§ **TASK INPUT**:
== Segment start ==

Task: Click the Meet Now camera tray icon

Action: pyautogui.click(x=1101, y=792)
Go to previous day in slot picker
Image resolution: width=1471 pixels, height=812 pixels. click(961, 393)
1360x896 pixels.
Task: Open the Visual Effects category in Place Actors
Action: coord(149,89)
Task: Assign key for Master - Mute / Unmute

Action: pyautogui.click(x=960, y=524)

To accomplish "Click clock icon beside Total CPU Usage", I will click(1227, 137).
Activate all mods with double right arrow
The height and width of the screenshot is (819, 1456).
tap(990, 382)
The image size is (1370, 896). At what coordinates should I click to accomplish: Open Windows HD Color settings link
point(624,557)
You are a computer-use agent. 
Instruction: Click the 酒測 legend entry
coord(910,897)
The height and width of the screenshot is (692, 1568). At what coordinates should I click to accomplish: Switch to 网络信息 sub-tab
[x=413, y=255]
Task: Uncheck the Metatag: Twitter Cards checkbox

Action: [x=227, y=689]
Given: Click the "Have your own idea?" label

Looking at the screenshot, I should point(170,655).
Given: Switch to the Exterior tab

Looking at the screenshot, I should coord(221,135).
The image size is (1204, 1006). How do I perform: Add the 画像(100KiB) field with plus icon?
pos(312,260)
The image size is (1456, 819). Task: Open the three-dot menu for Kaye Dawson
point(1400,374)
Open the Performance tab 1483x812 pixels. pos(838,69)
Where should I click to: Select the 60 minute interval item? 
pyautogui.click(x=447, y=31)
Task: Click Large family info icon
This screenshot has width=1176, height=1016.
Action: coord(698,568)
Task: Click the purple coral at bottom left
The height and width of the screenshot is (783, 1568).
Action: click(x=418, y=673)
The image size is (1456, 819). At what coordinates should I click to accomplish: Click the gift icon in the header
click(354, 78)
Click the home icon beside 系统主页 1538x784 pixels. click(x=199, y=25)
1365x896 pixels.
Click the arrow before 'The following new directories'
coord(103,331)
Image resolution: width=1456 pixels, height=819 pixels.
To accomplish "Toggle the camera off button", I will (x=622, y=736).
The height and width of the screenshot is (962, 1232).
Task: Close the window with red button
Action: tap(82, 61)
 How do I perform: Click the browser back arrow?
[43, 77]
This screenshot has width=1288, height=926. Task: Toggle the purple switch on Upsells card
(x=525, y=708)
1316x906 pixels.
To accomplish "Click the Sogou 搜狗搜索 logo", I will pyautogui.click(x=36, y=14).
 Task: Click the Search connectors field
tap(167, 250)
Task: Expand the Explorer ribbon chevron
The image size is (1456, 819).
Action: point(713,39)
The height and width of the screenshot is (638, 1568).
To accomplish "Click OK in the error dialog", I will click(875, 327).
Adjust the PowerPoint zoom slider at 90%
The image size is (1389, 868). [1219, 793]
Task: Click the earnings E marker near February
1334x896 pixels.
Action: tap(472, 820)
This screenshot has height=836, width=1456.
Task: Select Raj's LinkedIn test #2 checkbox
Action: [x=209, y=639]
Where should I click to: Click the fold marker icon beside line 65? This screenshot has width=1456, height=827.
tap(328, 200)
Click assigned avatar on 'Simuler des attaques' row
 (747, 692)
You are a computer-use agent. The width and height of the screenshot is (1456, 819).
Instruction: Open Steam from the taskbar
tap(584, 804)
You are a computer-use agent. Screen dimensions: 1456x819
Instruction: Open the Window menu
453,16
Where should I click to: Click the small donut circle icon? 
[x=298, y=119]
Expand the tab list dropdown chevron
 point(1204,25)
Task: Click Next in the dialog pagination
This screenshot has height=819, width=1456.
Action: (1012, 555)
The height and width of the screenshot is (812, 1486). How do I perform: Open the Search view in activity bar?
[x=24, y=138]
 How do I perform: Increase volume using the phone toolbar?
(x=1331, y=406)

== Segment end ==

§ **WORK REQUEST**: Across all the lines of the data, count those that include the word "computer" and reply with that number only.

§ **OUTPUT OF THE EXERCISE**: 3